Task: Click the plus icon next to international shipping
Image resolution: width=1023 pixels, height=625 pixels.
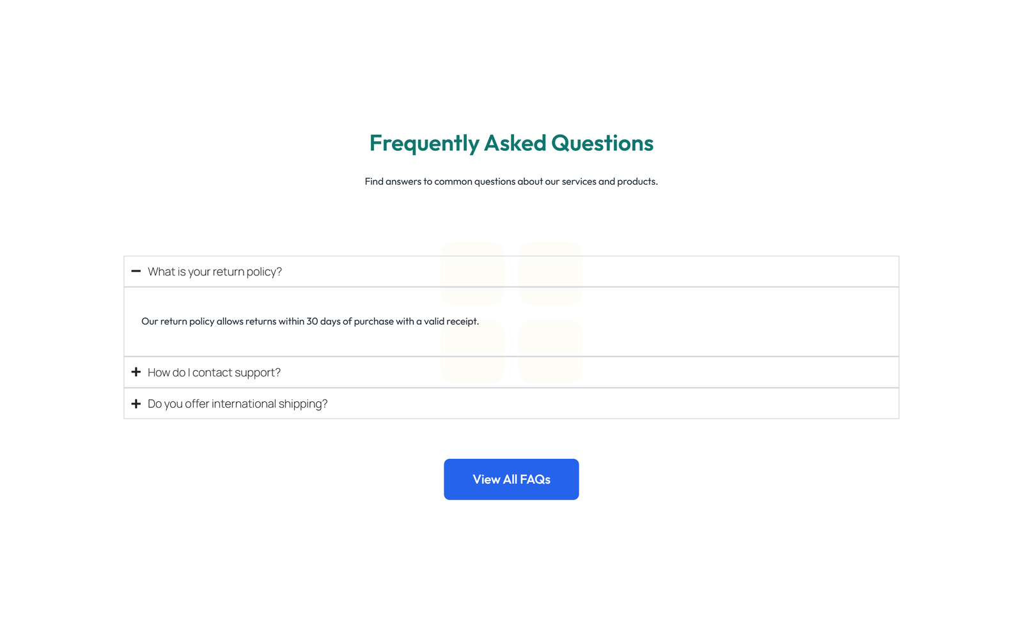Action: click(136, 403)
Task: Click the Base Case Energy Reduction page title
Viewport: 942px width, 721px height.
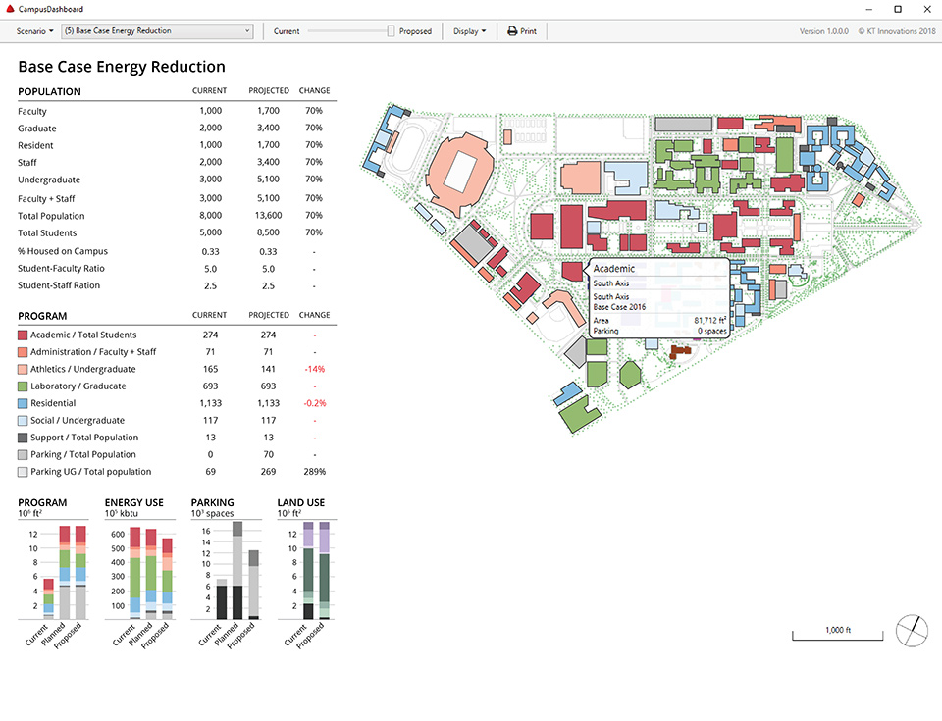Action: [120, 66]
- - -
▶ **WHAT YOU ARE ASKED TO DO**
Restate verbatim the lines that begin at the one holding "Image resolution: width=1023" and end at the last line of the material. Exclude pictures.

▶ **RESULT OF THIS EXERCISE**
Image resolution: width=1023 pixels, height=625 pixels.
Action: click(136, 403)
Task: Click the Base Case Energy Reduction page title
Viewport: 942px width, 721px height.
Action: [120, 66]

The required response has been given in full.